In general, if your assistant will perform only clerical and administrative duties, such as making appointments, sending out materials you have prepared, placing ads you have prepared, updating contact databases and files, arranging for inspections, obtaining documents for closing, and having keys made for listings, the assistant probably doesn’t need to be licensed. Most states also permit unlicensed assistants to add or delete information on the MLS, access property lockboxes, place signs on properties, and act as a courier to deliver documents.
If you’re not sure about the specific duties your assistants can perform without a real estate license, see What Unlicensed Assistants Can Do in Your State.
Virtual assistants, or VAs, are usually home-based administrative support specialists who, in real estate, use the Internet to carry out many of the same tasks as in-person assistants. They work in remote locations and communicate with you primarily through e-mail or by phone.
Virtual assistants should not be confused with telecommuters — employees of a company who spend part, or all, of their time working from a remote location. Teleworkers often use the same tools as virtual assistants to stay in touch with their supervisors. However, they must adhere to fixed work hours and more strictly controlled supervision. In most cases, virtual assistants work on a project basis as independent contractors and decide which hours to work to complete the assignment.

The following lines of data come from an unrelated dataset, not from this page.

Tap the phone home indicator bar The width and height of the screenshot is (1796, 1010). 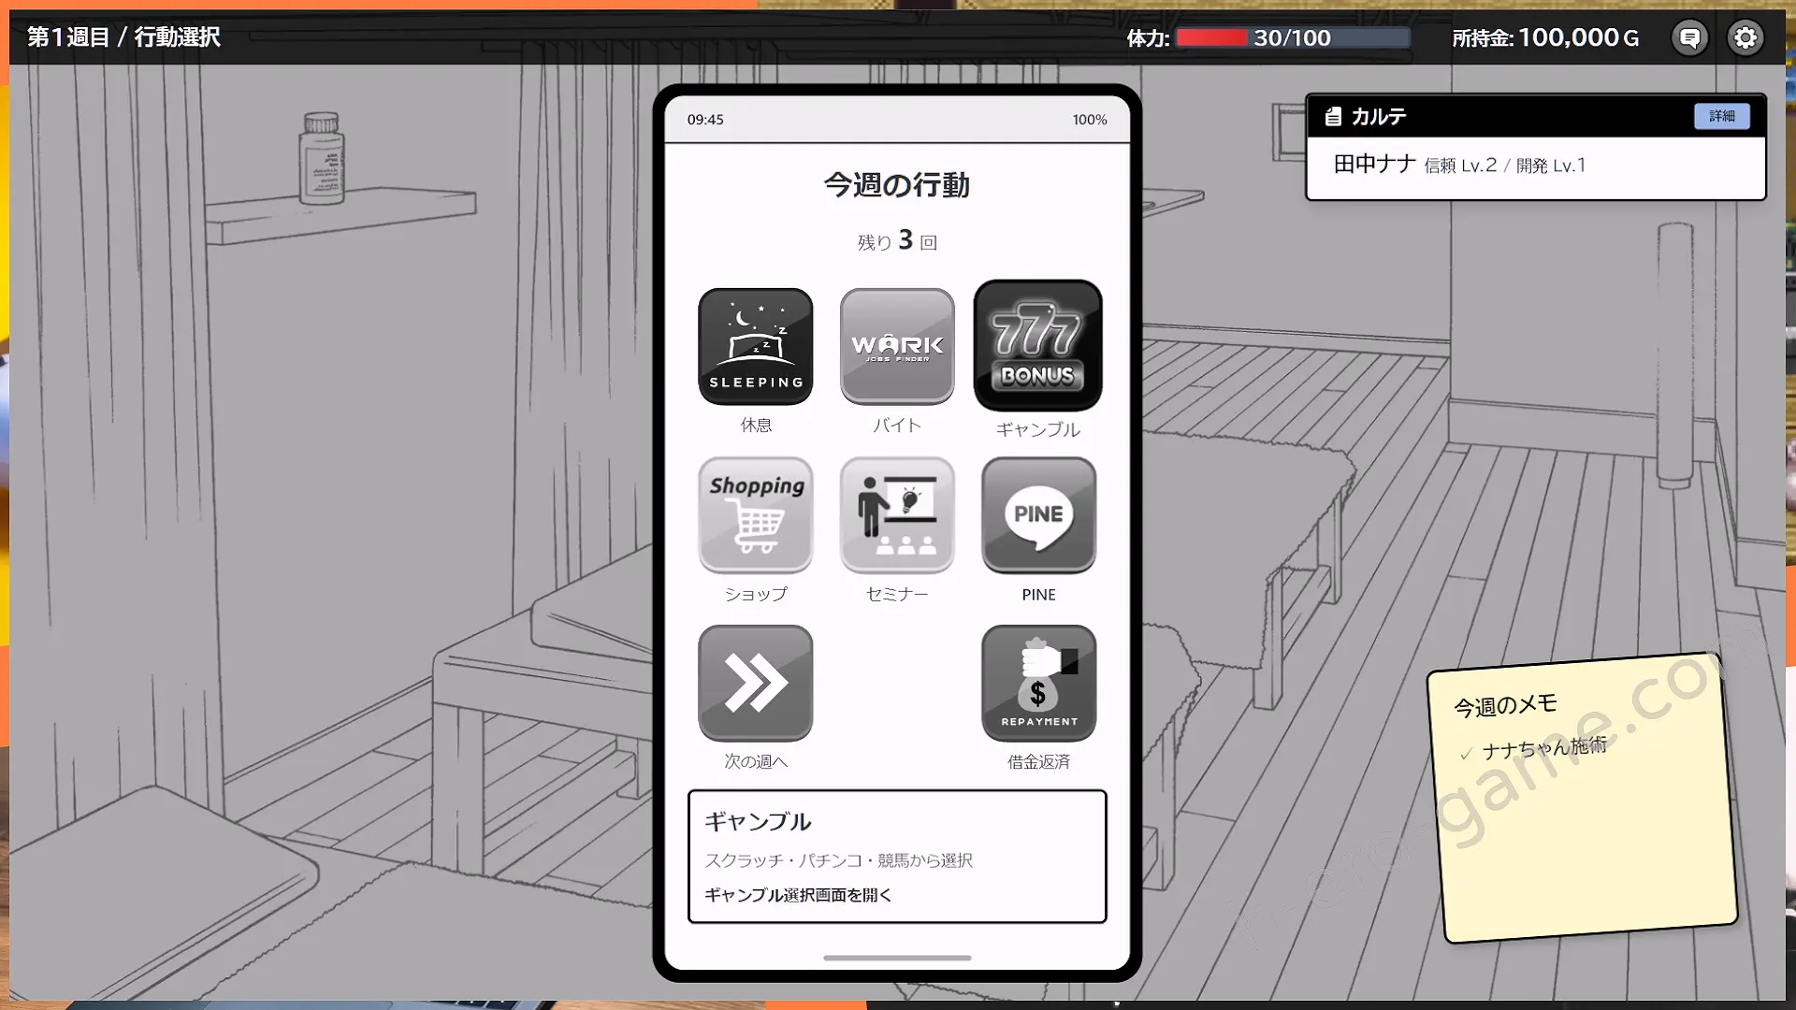[897, 958]
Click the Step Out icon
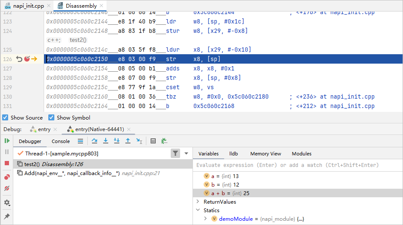403x225 pixels. (x=127, y=141)
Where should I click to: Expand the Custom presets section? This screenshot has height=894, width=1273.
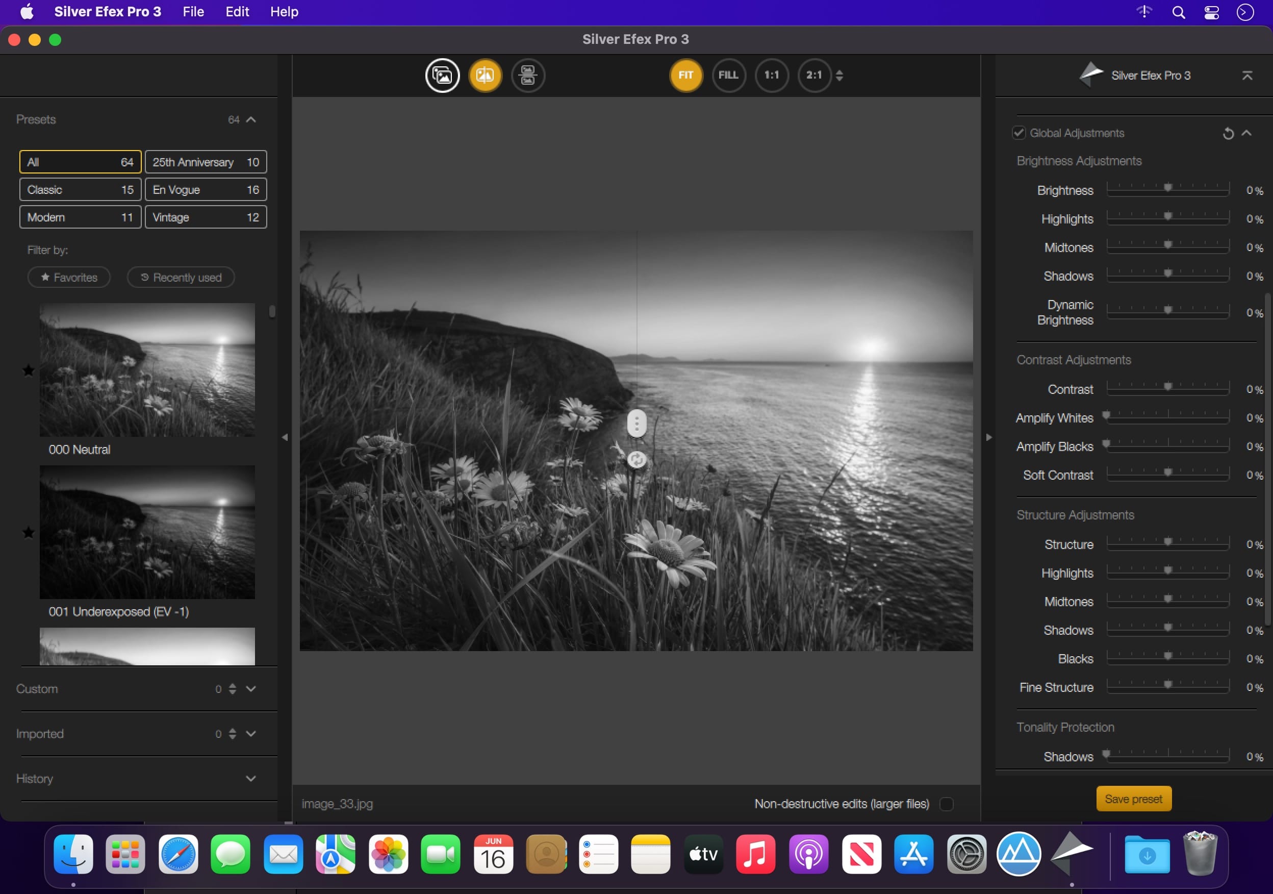coord(251,689)
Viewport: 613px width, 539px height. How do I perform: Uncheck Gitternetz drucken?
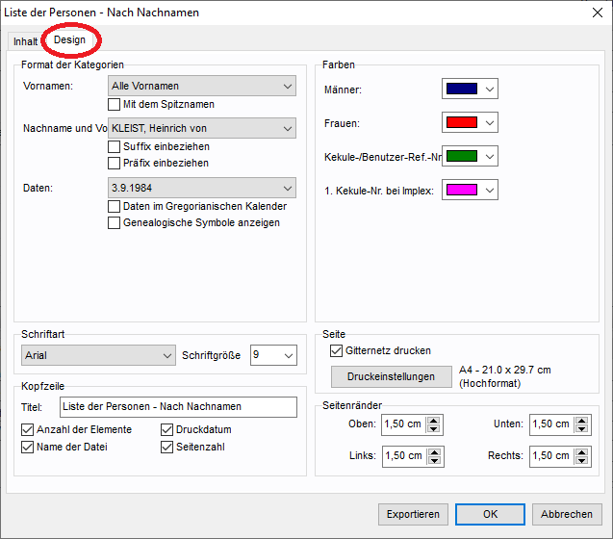337,351
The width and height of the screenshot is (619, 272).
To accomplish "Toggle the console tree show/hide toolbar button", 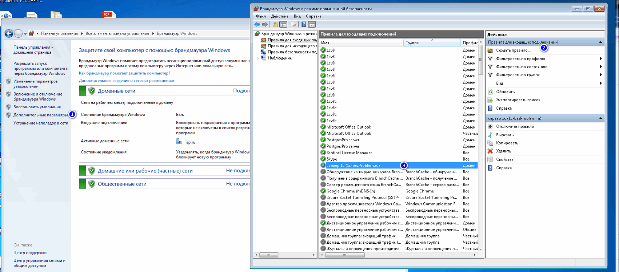I will point(283,24).
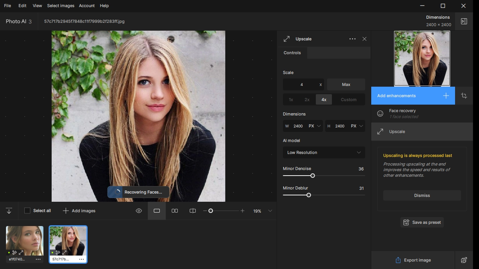
Task: Expand the zoom percentage dropdown
Action: point(270,211)
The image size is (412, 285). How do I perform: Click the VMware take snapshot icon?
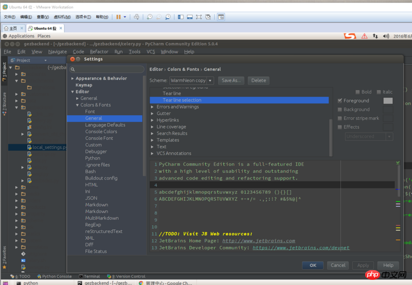tap(149, 17)
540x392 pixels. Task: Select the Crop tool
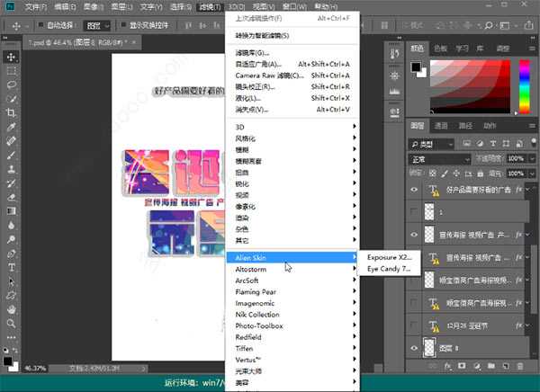point(11,112)
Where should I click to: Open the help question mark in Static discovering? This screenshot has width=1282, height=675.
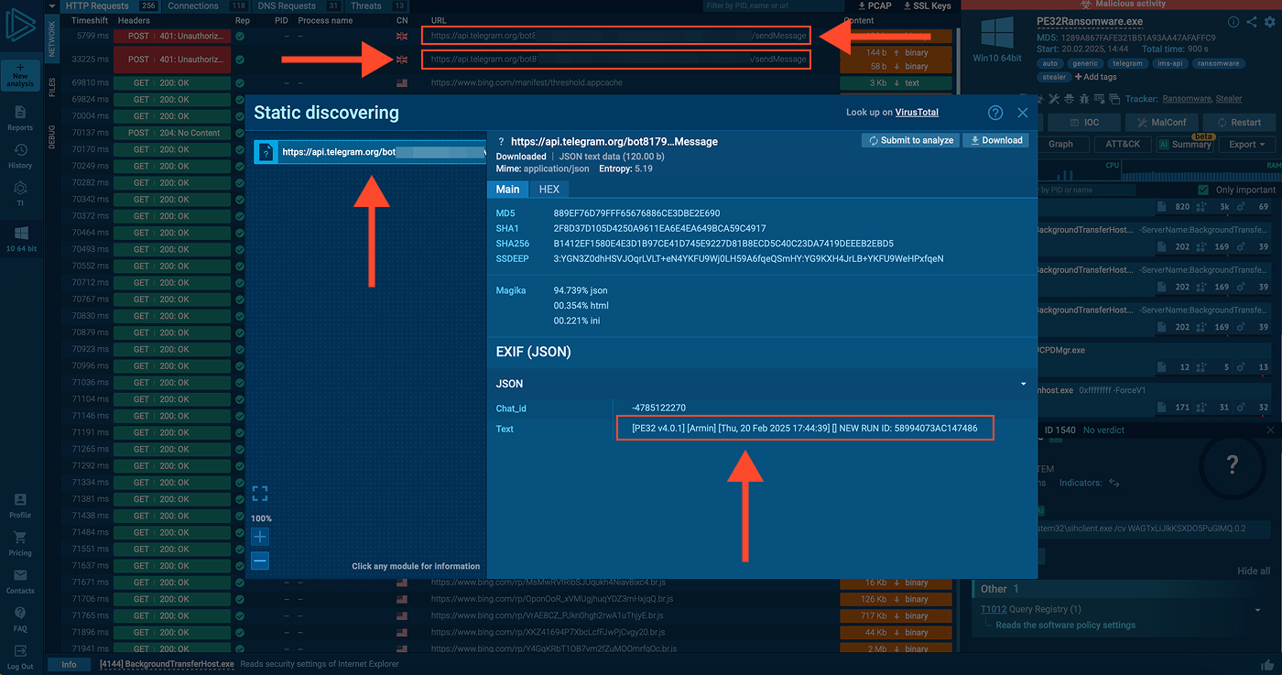pos(995,113)
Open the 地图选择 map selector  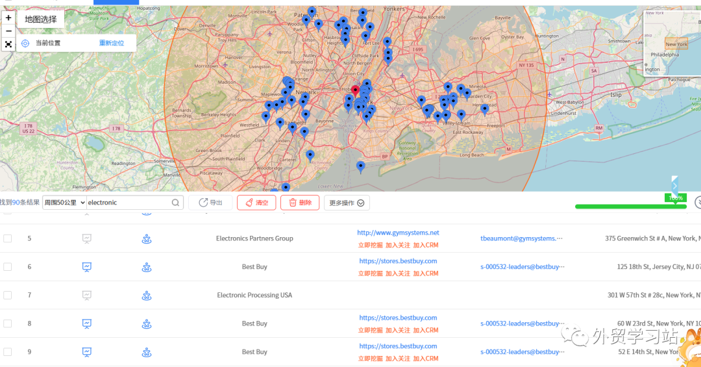(x=41, y=19)
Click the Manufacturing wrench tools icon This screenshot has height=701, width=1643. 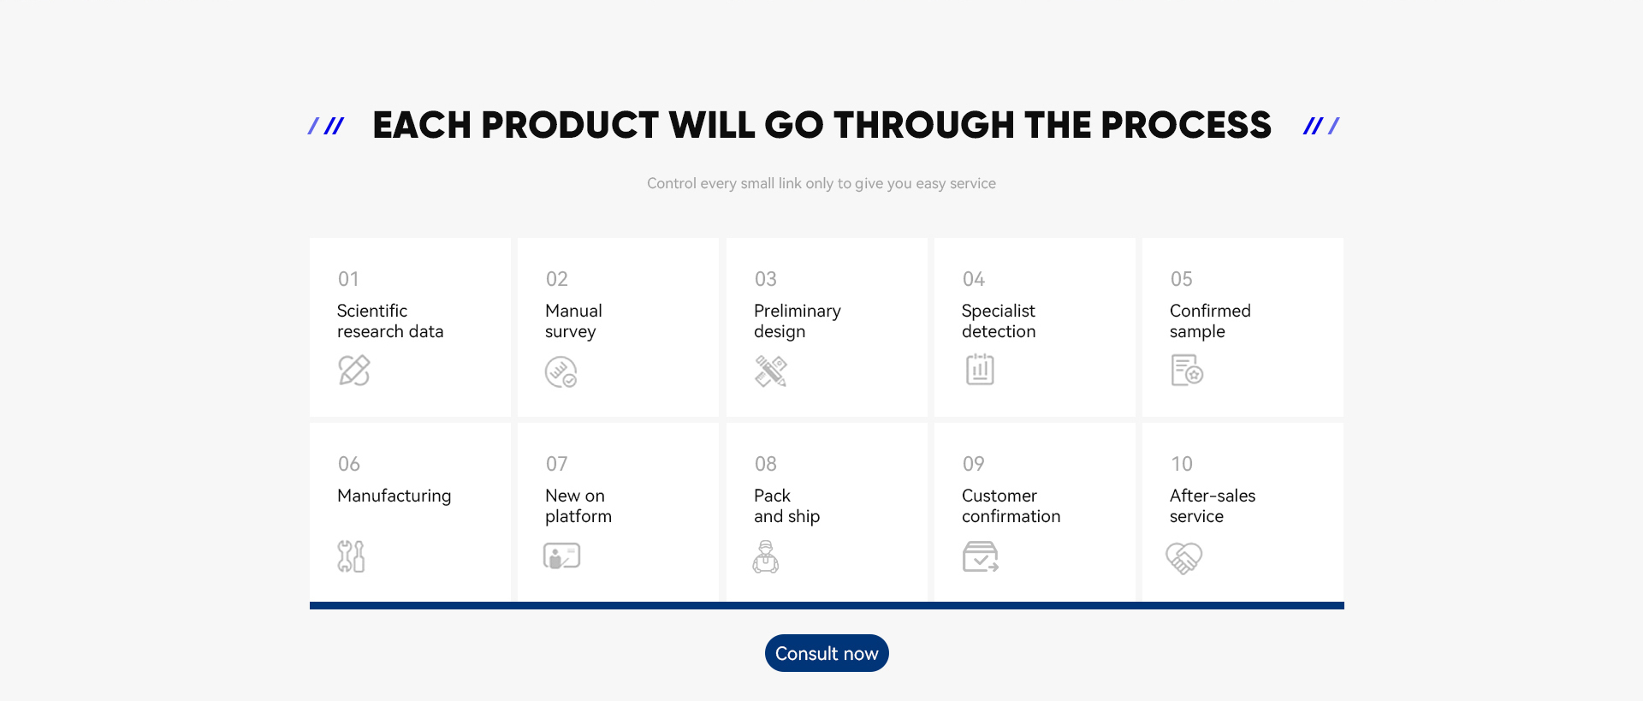coord(351,556)
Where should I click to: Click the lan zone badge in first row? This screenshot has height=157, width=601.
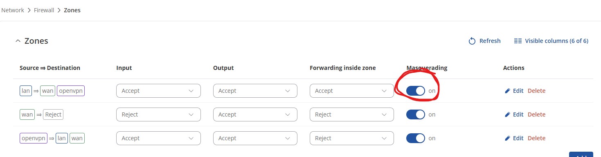click(26, 91)
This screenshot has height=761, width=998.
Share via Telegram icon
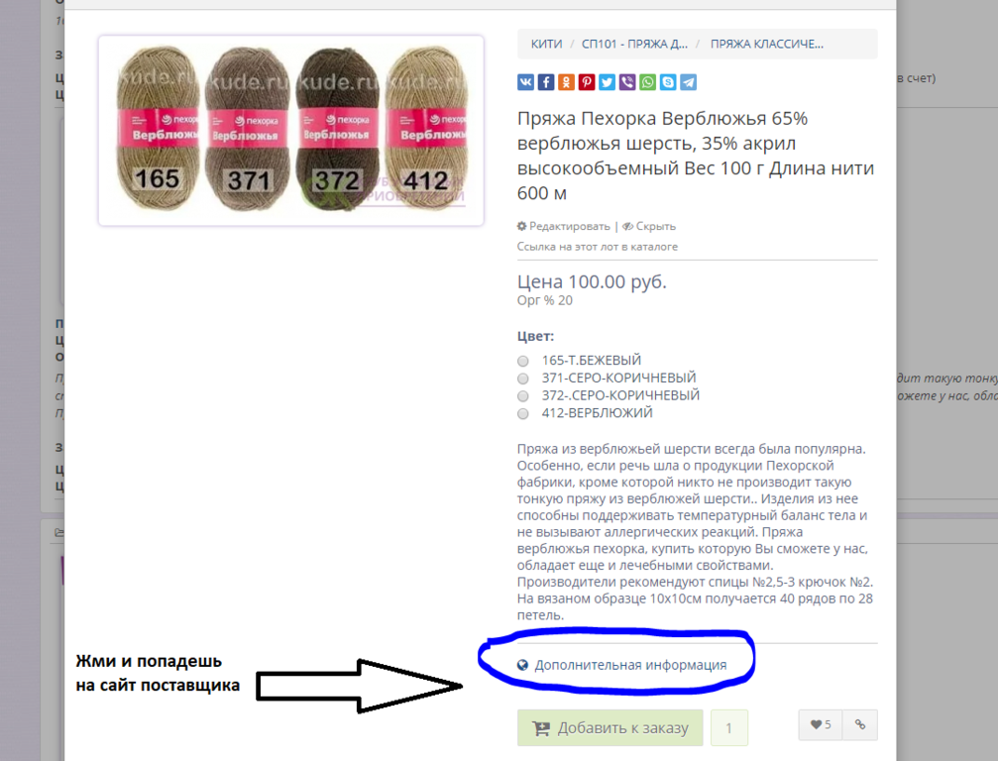(688, 82)
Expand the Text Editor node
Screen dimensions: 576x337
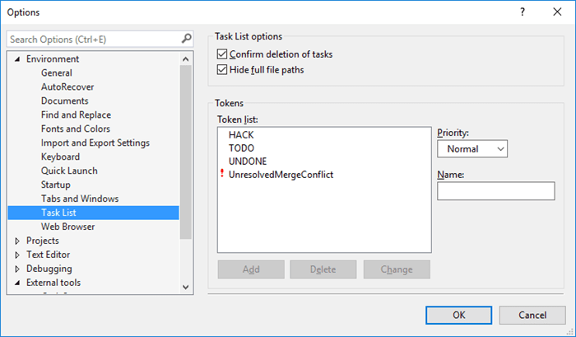pyautogui.click(x=17, y=255)
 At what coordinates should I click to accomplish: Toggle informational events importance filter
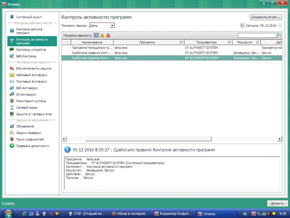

The services of real estate specialists typically fall into two categories: listing coordination and transaction coordination. Listing coordination, which can include lead management and marketing support, normally is charged on a per-hour basis and sometimes on retainer, requiring a minimum number of hours per month. Tasks include:
- Creating a Web presence for listings
- Creating and sending just-listed postcards to consumers and practitioners
- Managing leads
Transaction coordination is generally charged on a per-transaction basis. Tasks include:
- Uploading contract information to an online platform
- Monitoring deadlines
- Maintaining and monitoring transaction files
What are the benefits of working with VAs over in-house personal assistants?
- Expanded hiring options.You might not be able to find an experienced Web designer in your market at a price you want to pay. But with virtual assistants, you can hire someone from nearly anywhere. If a desired skill set is in short supply among local applicants, you can go to your computer and find qualified candidates from around the country using an online service such as eLance.
- Reduced overhead costs.With no office space needed, you won’t have as many costs associated with a virtual assistant. And, unlike with many salaried positions, hiring a virtual assistant doesn't require you to pay Social Security benefits or handle tax withholding, provided your assistant works on a per-task basis and doesn't cross the IRS's line separating employees from independent contractors.
Helpful Web Sites for Finding a VA
For more information, visit one of these Web sites. You can learn more about what VAs do and search for an assistant that suits your needs.
- REVA Network. This is an online community of specialized real estate virtual assistants and real estate practitioners. Read about the benefits of working with a VA and access information about best work practices.
- International Virtual Assistants Association. A non-profit association dedicated to the education of virtual assistants in all types of administrative, creative, and technical fields. Visit the Members Directory for a list of VAs and their contact information.
- AssistU. This organization trains virtual assistants and helps you find a VA. You must submit an application form at the Registry Checkpoint page, and the company will send you a list of VAs who would be a good fit for your business needs.
- Team Double-Click. This virtual staffing agency assists with a variety of administrative tasks such as answering the telephone, making and confirming appointments, creating flyers, and sending thank you notes.